• Instructions to follow
Copy out every line holding the string "pyautogui" from the records below.

• Stored items
[Start of Attachment]
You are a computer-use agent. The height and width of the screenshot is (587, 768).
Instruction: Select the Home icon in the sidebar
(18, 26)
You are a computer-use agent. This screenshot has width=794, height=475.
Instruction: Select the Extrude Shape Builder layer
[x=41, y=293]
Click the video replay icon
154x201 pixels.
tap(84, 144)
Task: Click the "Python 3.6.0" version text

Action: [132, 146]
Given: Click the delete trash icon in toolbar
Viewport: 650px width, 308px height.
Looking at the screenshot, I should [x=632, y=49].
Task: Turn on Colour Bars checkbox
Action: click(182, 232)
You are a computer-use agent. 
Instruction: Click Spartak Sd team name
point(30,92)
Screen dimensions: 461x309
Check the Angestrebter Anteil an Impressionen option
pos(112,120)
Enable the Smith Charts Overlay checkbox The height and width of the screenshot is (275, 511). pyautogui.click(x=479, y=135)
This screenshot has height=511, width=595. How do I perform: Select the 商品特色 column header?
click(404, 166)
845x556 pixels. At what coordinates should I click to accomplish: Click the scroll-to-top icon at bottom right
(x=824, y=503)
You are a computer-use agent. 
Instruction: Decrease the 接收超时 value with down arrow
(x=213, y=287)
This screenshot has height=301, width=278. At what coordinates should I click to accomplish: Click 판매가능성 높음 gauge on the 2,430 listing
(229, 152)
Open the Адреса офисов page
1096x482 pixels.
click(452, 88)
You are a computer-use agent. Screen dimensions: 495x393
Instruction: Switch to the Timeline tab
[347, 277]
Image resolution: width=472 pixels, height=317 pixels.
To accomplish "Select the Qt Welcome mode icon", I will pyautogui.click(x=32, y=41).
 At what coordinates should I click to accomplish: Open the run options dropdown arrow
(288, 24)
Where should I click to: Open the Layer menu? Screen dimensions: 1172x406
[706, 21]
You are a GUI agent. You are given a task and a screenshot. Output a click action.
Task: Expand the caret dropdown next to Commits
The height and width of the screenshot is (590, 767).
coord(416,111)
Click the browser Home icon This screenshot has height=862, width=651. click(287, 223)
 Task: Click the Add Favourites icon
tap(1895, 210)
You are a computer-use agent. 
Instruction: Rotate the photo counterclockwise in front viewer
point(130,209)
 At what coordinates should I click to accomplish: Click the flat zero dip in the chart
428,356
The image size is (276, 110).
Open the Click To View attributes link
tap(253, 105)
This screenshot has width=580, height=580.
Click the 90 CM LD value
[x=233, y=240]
[End of Attachment]
• Completed exercise
Enable the Smith Charts Overlay checkbox The height and width of the screenshot is (275, 511). pyautogui.click(x=479, y=135)
To accomplish "Select the Qt Welcome mode icon", I will pyautogui.click(x=32, y=41).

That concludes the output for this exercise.